The survival rate for the ill and wounded in World War Ⅱ was 50%, which is commendable compared to the 4% survival rate of World War Ⅰ. This higher survival rate can be associated with the improvement of battlefield medicine during this war. Plasma was the only available substitute for the loss of blood at the beginning of the war, but by 1945, serum albumin was developed. Serum albumin is whole blood, which is rich in oxygenated red blood cells and more effective than plasma. World War Ⅱ also became the first war in which air evacuation for wounded soldiers was available. Surgery techniques, such as removing dead tissue, were improved during this war, which resulted in fewer amputations. The use of metal plates to heal fractures is another one of the advances that occurred during the war. This technique was developed by the German army and was discovered by Allies when examining the X-rays of German prisoners. The recovery time for German troops was cut in half, and to this day, we are still using metal joints and plates. Service members who suffered from post-traumatic stress disorder in World War Ⅱ, which was known as combat fatigue back then, were given a safe place to stay with plenty of food and water, away from the battlefields. This was very beneficial as 90% of patients were able to recover and return to the fight. Service members also received vaccinations for bubonic plague, cholera, smallpox, tetanus, typhoid, typhus, and yellow fever, depending on where they were deployed. Because malaria was a serious threat in the tropical islands of the Pacific, service members who were sent there received a group of medications to protect them against malaria called atabrine. Preventive measures such as crash helmets, flak jackets, and safety belts also received improvements during the war.
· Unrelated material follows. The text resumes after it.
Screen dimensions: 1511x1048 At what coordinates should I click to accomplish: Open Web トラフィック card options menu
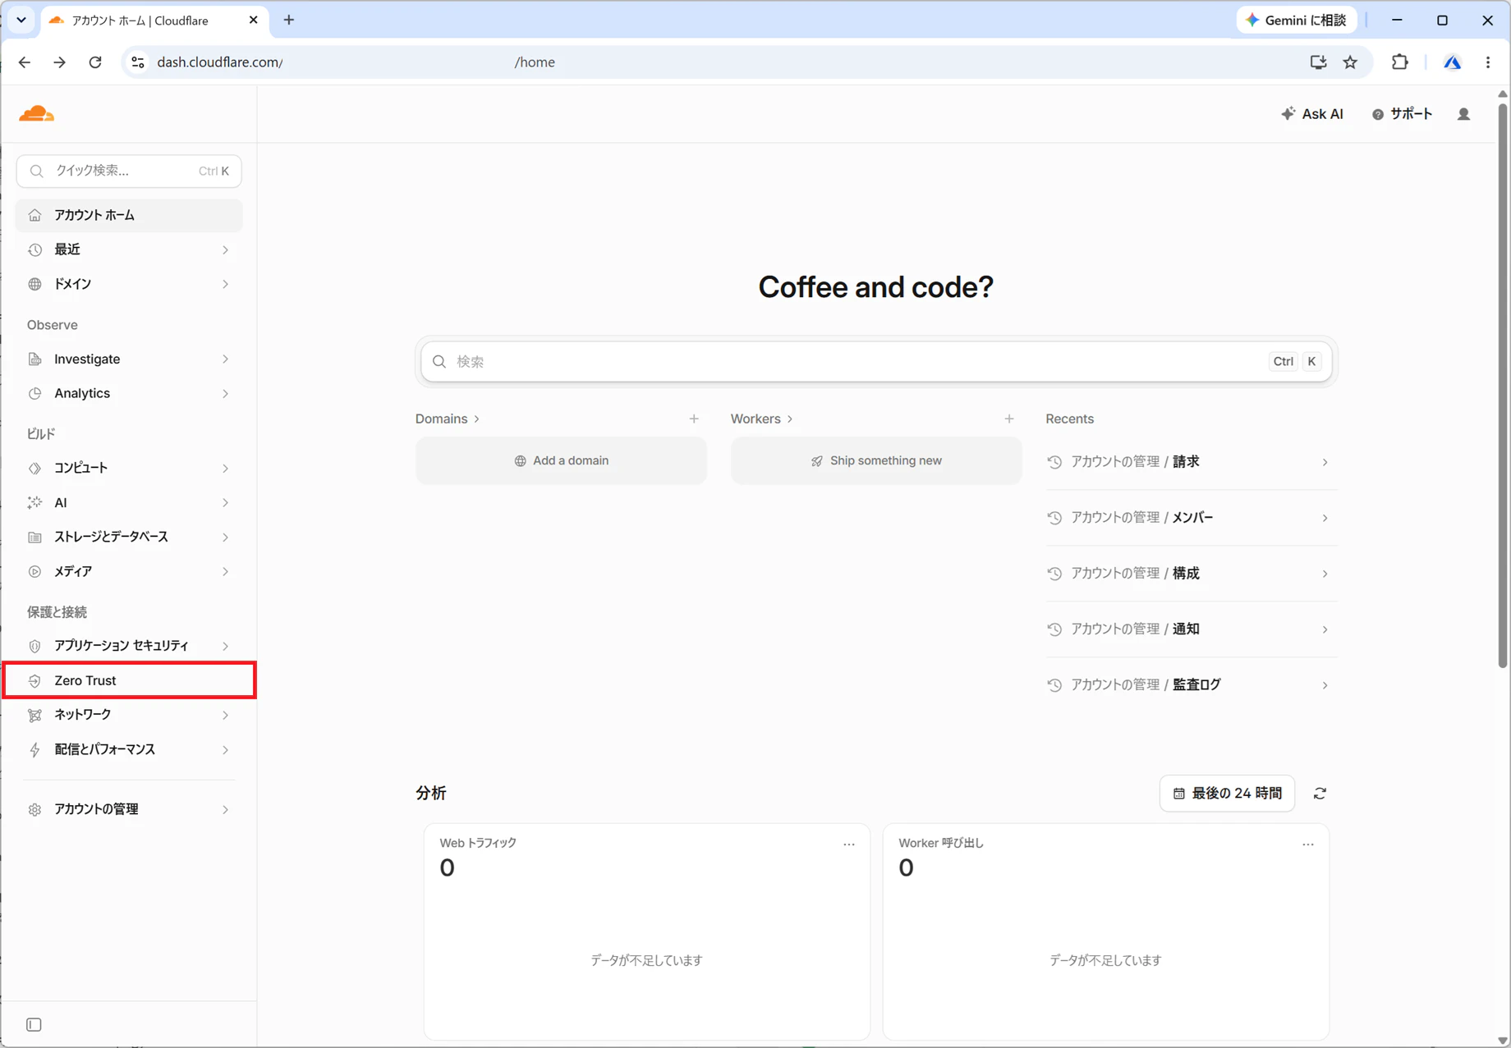(849, 844)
Though wars are times of grief and result in the loss of many lives, the advances in Medicine that have originated from them are truly amazing. Many medical innovations that came from the battlefields have been moved to mainstream medicine and have been further developed. It is pretty clear that modern medicine would be starkly different without the events of past wars. We have wartime clinicians to thank for many of the medical procedures and machinery that we take for granted today.